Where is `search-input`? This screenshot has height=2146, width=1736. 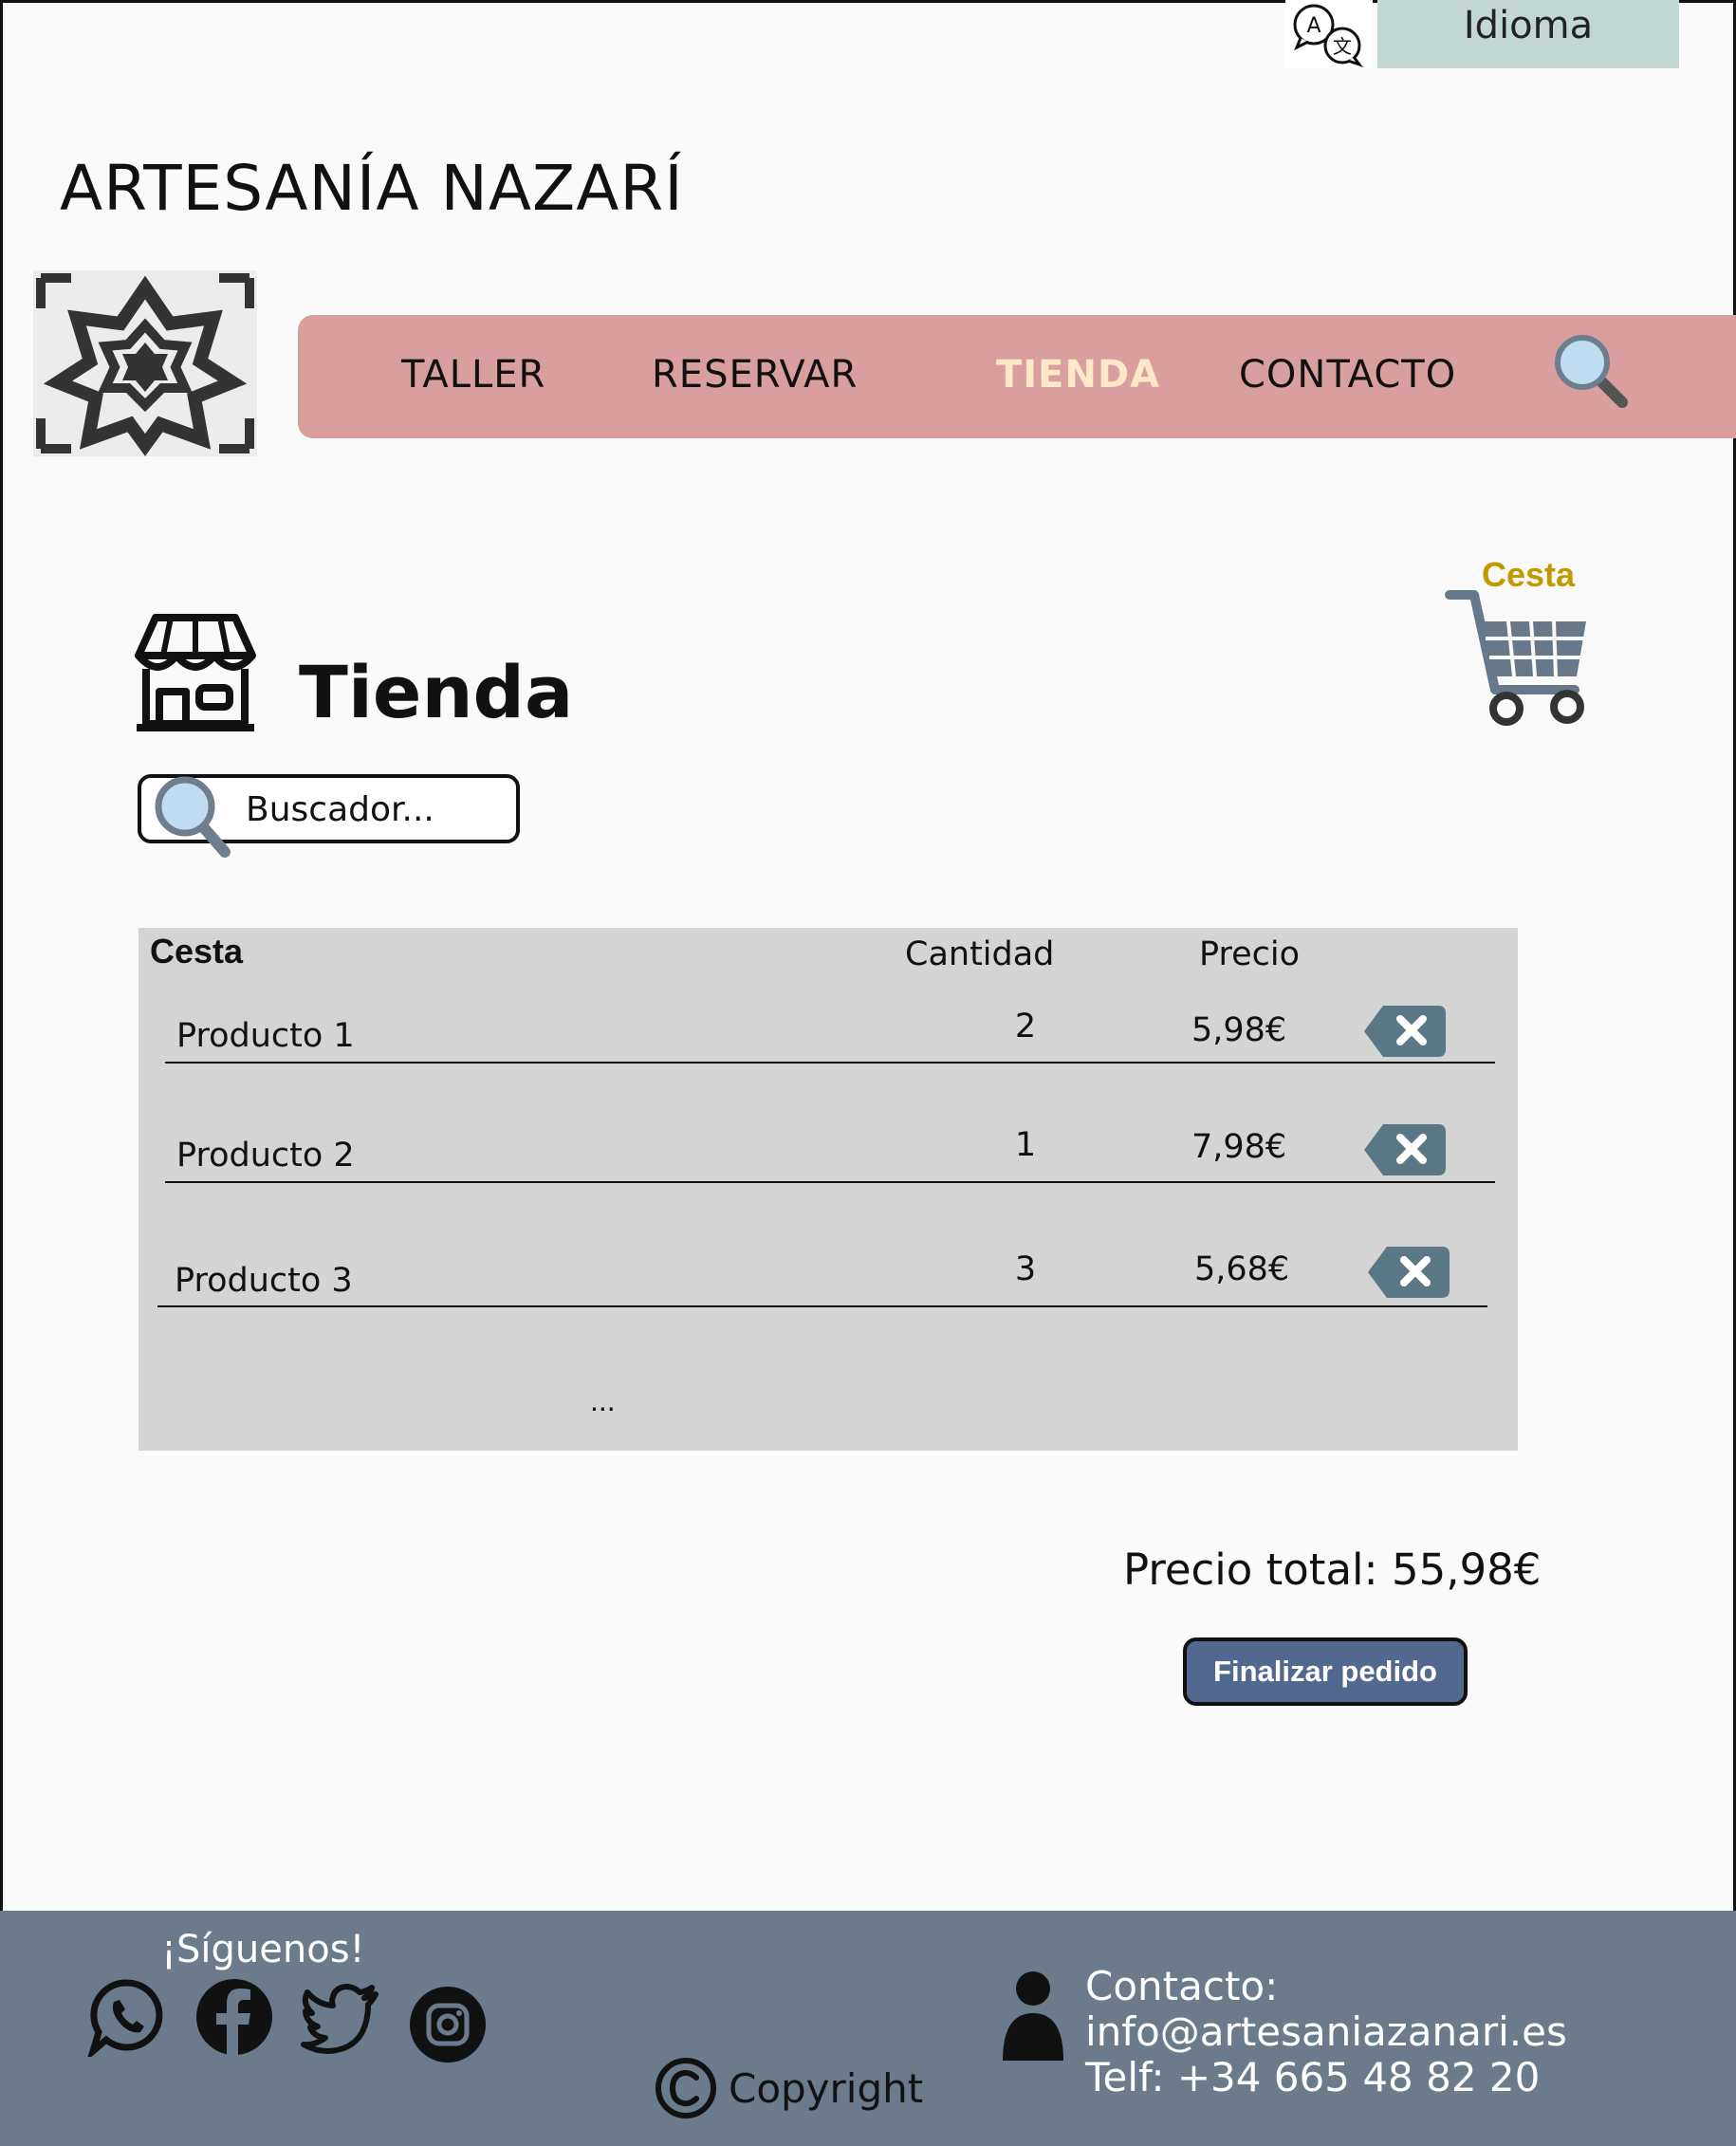
search-input is located at coordinates (374, 809).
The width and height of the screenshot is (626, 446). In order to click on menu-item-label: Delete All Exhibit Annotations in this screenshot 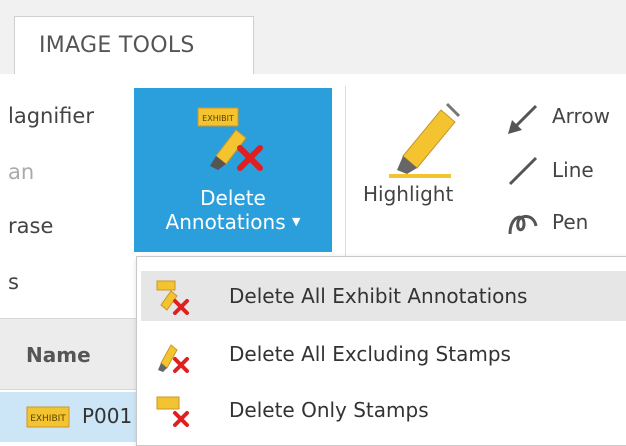, I will do `click(378, 296)`.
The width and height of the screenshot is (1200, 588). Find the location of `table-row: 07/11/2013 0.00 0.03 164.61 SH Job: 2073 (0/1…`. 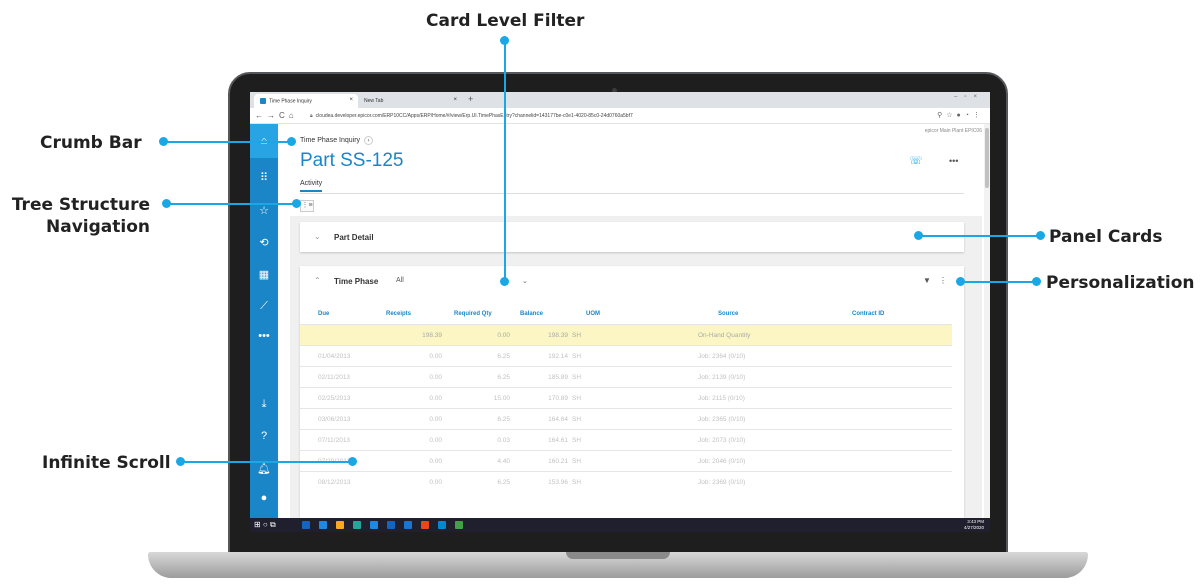

table-row: 07/11/2013 0.00 0.03 164.61 SH Job: 2073 (0/1… is located at coordinates (626, 440).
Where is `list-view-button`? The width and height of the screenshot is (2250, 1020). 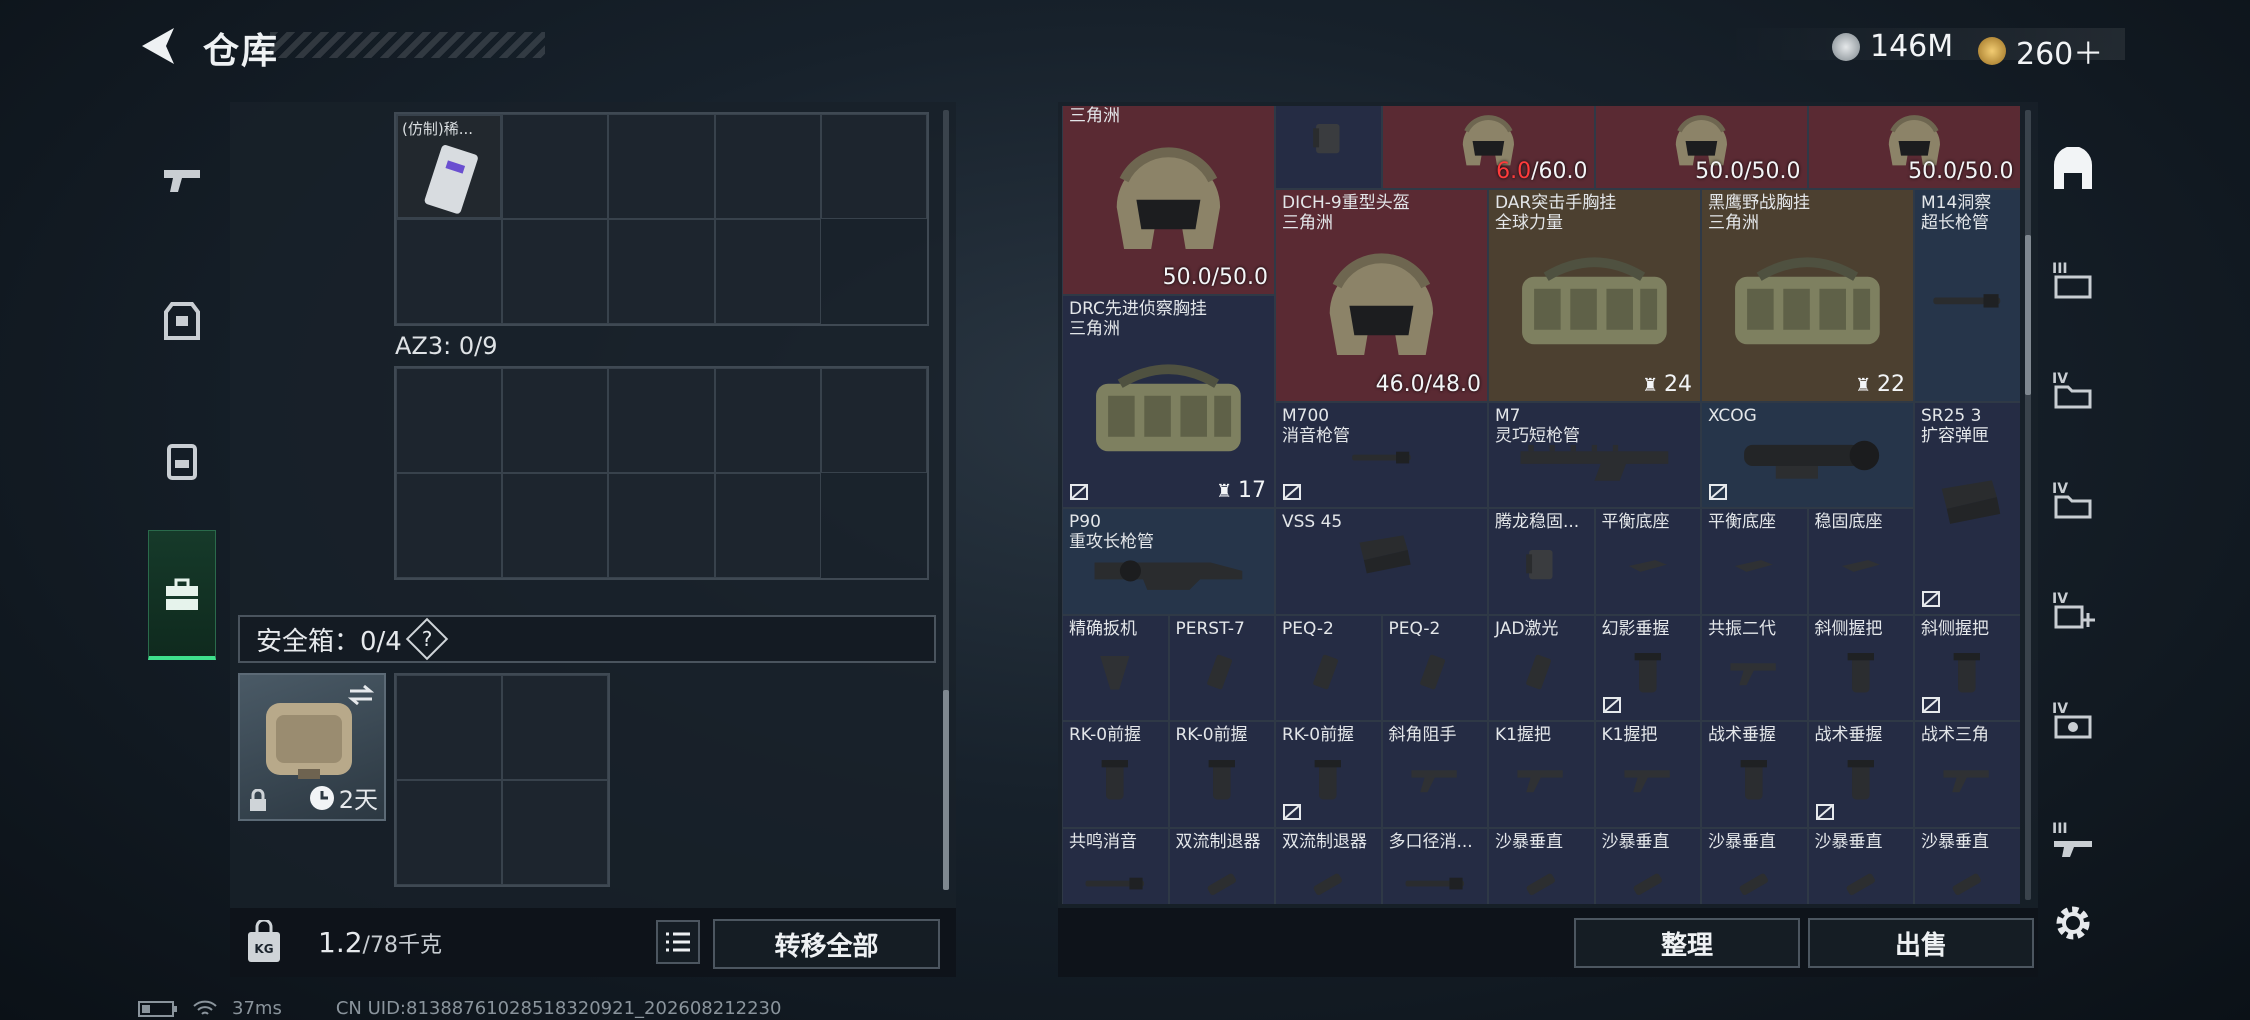
list-view-button is located at coordinates (678, 942).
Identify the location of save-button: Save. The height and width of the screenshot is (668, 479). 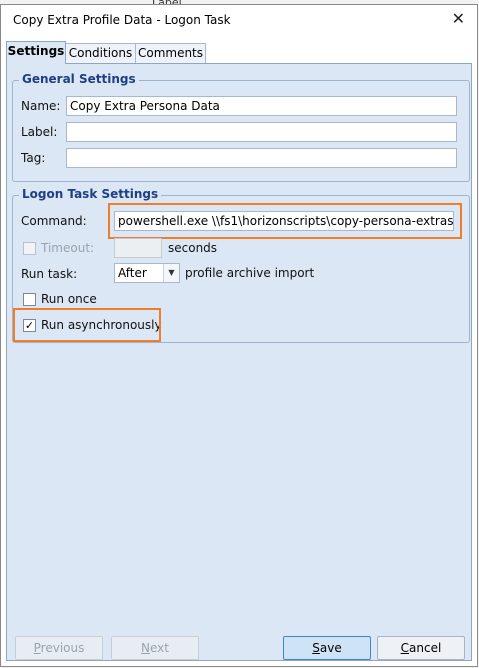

# # # # #

DIRECTIONS: Begin at the row that contains "The width and height of the screenshot is (1200, 588)." and continue through the last row, rewriting those rows with every "location" changed to "position" and nothing else altered. Omit the pictures from your answer.

EXERCISE RESPONSE:
The width and height of the screenshot is (1200, 588). Find the position of `table-row: 07/11/2013 0.00 0.03 164.61 SH Job: 2073 (0/1…`. 

table-row: 07/11/2013 0.00 0.03 164.61 SH Job: 2073 (0/1… is located at coordinates (626, 440).
Where is `list-view-button`? The width and height of the screenshot is (2250, 1020). 
list-view-button is located at coordinates (678, 942).
Identify the position of save-button: Save. The height and width of the screenshot is (668, 479). 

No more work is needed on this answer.